Shader compilation performance question

I’m currently writing a GLSL-based material system. Basically the system works by combining a bunch of different blocks of code that meet certain predefined “classes” eg. ambient effect, per-light effect, vertex transformation effect, etc. I’ve also implemented my own semantic system on top of GLSL to match inputs and outputs between blocks.

The plan is that at runtime the system will swap in and out different blocks on the fly in order to handle things like different light sources and ambient effects (eg fog, or ambient lighting in different rooms, etc)

Currently each type of block has a set function signature since I want to compile all of them at load-time into shader objects. This way I can just link together the existing objects on the fly which should theoretically be faster than recompiling everything. However, since GLSL has no function pointers or equivalent functionality (as far as I know) I still have to generate and compile a short connector file which maps the function names. This should be quick though since it would only be a few lines of simple function calls.

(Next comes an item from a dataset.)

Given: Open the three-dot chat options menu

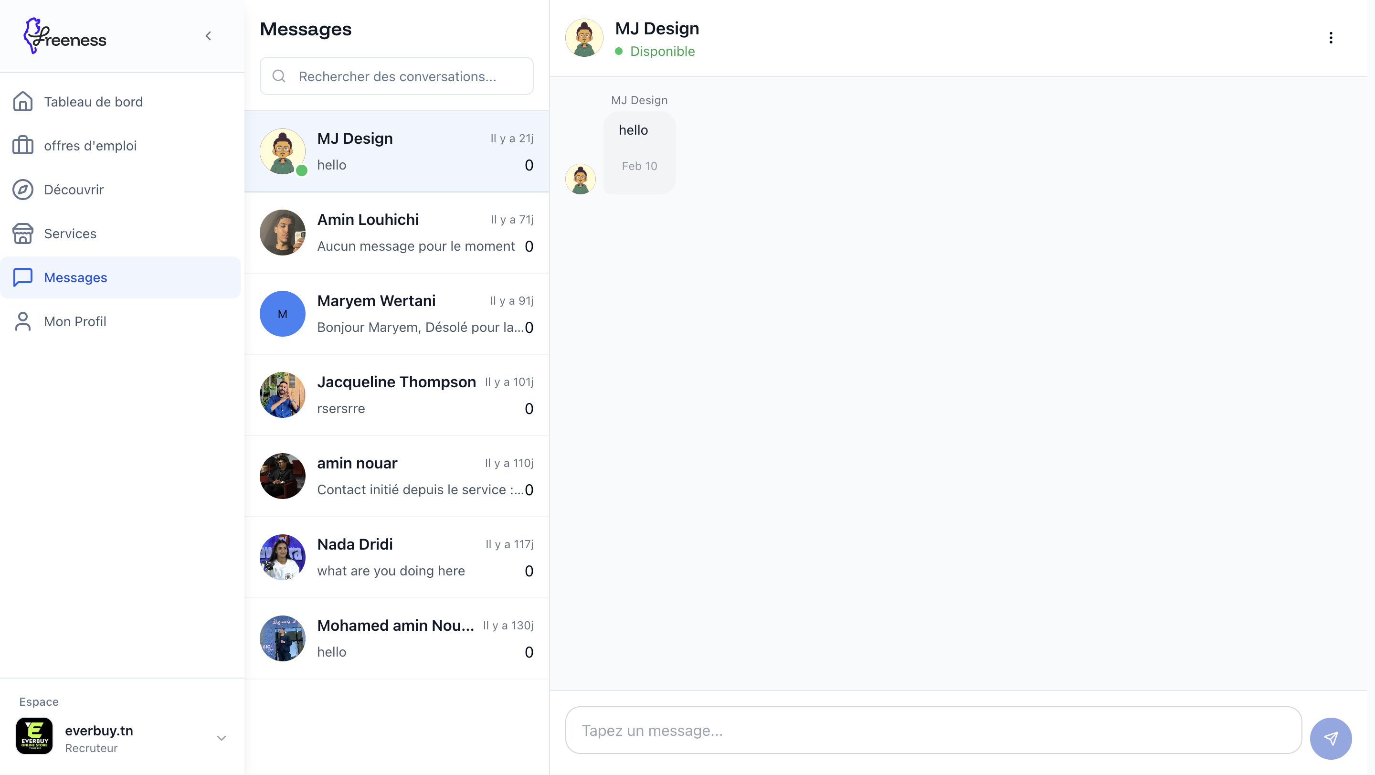Looking at the screenshot, I should [x=1331, y=37].
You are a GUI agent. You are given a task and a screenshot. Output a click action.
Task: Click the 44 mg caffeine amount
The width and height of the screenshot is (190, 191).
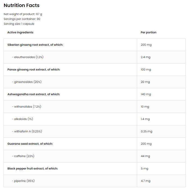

My question is: Is this a false optimization? It’s possible that most of the compilation time is in fact taken up by the linker or that the driver actually just appends the source together then compiles it during the “linking” phase.

Does anybody have experience implementing something similar to this? With the set function signatures I don’t see a way of pushing though things like custom data between consecutive blocks. One solution is to just pass every possible piece of data the block could need inside a struct but this seems really wasteful and doesn’t account for things like custom attributes or varyings. It seems like it would be much easier to just jam everything in one long function. This way I could just use variables for each semantic to carry data between blocks. Unfortunately this also seems to make the dynamic rebuilding very costly.

Anyway, thanks for reading my super-long post :slight_smile:

-Lucas

At least NVIDIA compiles the shader at link time so you won´t win anything and I guess AMD/ATI does the same (well, if they actually manage to compile the shader at all…which doesn´t happen too often for me by the way).

Ok, thanks. I guess I’ll just rebuild the entire thing each time, which is easier.